* Stated task *
Copy the lines below word for word, starting at the line that contains "Show all applications grid" and ending with the last line of the entries. Omit the pictures from your copy.

Entries from a dataset for locating items on a screen
::::::::::
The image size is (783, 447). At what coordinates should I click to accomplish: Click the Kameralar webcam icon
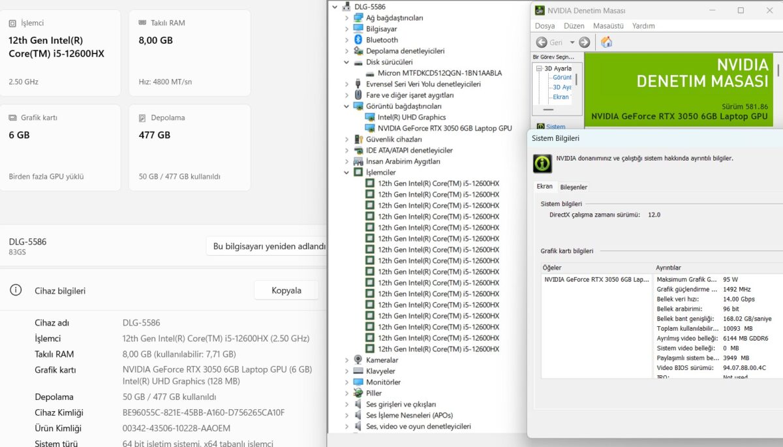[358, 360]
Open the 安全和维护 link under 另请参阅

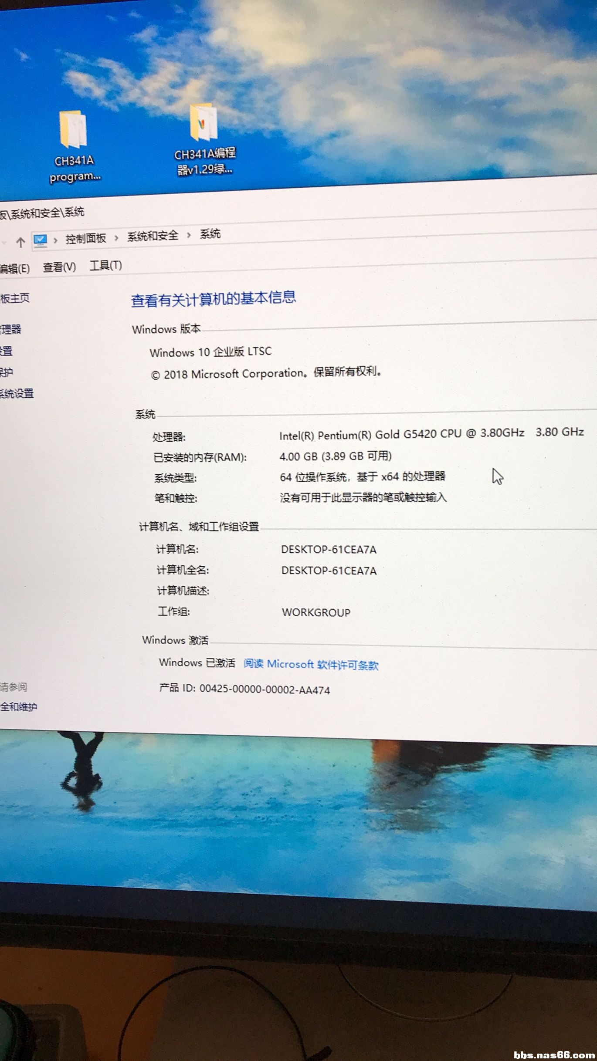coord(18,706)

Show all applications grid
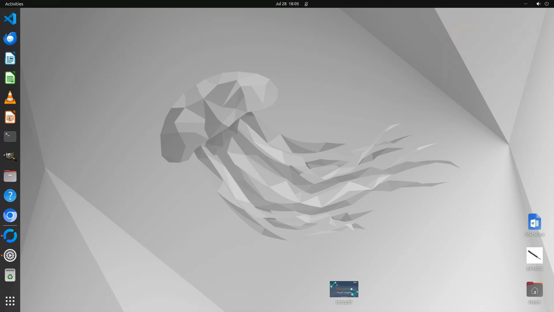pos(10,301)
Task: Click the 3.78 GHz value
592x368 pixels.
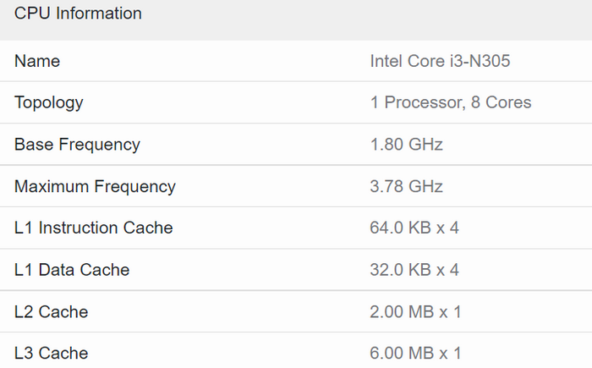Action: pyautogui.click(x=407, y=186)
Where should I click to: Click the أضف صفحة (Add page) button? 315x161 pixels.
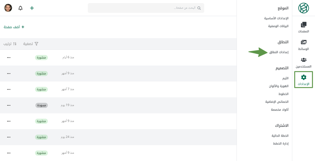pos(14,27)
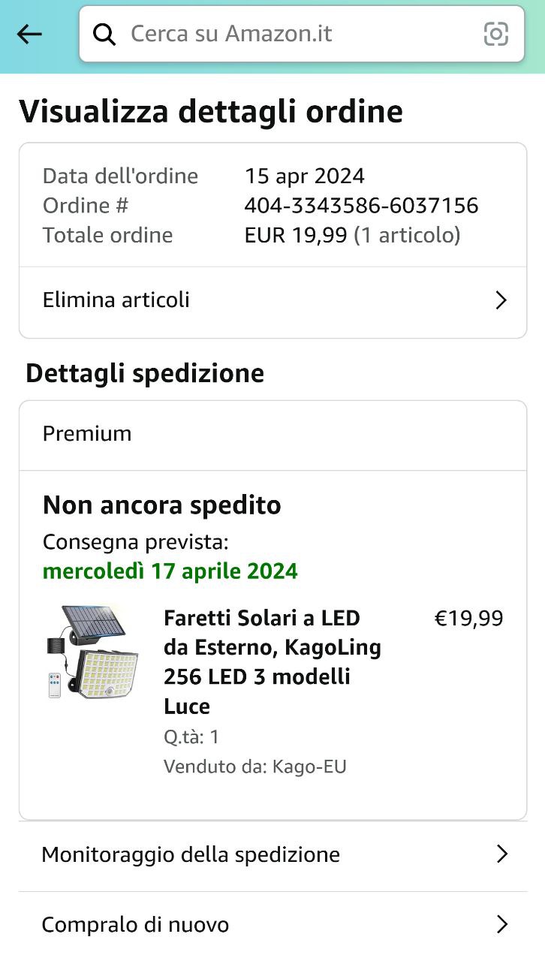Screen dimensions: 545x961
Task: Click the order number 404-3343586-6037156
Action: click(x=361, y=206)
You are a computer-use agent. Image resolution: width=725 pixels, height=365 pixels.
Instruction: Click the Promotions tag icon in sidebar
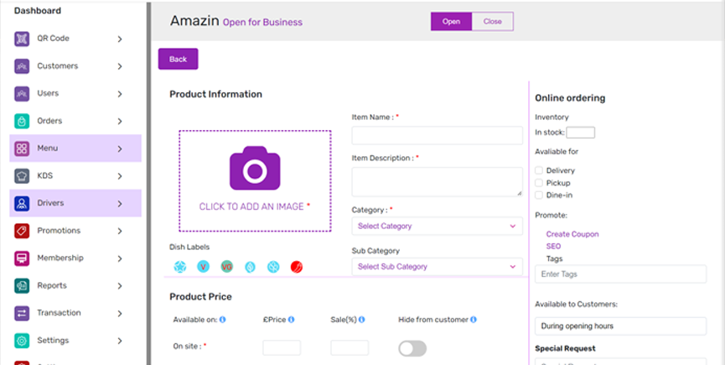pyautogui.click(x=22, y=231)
::::::::::
* Response for this exercise *
Show all applications grid
pos(10,301)
Task: Click the 3.78 GHz value
592x368 pixels.
Action: pyautogui.click(x=407, y=186)
Where should I click to: Click the أضف صفحة (Add page) button? 315x161 pixels.
pos(14,27)
Screen dimensions: 545x961
Task: Click the order number 404-3343586-6037156
Action: click(x=361, y=206)
You are a computer-use agent. Image resolution: width=725 pixels, height=365 pixels.
Instruction: Click the Promotions tag icon in sidebar
pyautogui.click(x=22, y=231)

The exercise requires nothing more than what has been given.